One significant factor for ChatGPT’s success with levels 1-23 is the possibility that GPT-4’s training data contained several solution write-ups for these levels.
Levels 24-28 were released after the 2021 cutoff for GPT-4’s training data, so the inability to solve these levels further points to ChatGPT’s training data including published solutions as a likely explanation for its success.
The AI’s performance was also influenced by its “temperature” setting, which affects the randomness of its responses. With values closer to 2, ChatGPT generates more creative responses, while lower values closer to 0 yield more focused and deterministic answers.
Despite its successes, GPT-4 struggled with certain challenges, often requiring specific follow-up questions to hone in on the vulnerability.
In some cases, even with strong guidance, the AI failed to produce a correct strategy.
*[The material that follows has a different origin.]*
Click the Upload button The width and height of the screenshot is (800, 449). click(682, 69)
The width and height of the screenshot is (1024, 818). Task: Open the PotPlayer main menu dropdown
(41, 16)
This underscores the potential for AI tools to increase audit efficiency when the auditor knows specifically what to look for and how to prompt Large Language Models like ChatGPT effectively.
However, the experiment also revealed that in-depth security knowledge is necessary to assess whether the answer provided by AI is accurate or nonsensical. For example, in Level 24, “PuzzleWallet,” GPT-4 invented a vulnerability related to multicall and falsely claimed that it was not possible for an attacker to become the owner of the wallet.
While the experiment demonstrated that smart contract analysis performed by GPT-4 cannot replace a human security audit, it did show that AI can be a useful tool for finding some security vulnerabilities.
Given the rapid pace of innovation in blockchain and smart contract development, it’s crucial for humans to stay up-to-date on the latest attack vectors and innovations across Web3.
OpenZeppelin’s growing AI team is currently experimenting with OpenAI as well as custom machine learning solutions to improve smart contract vulnerability detection. The goal is to help OpenZeppelin auditors improve coverage and complete audits more efficiently.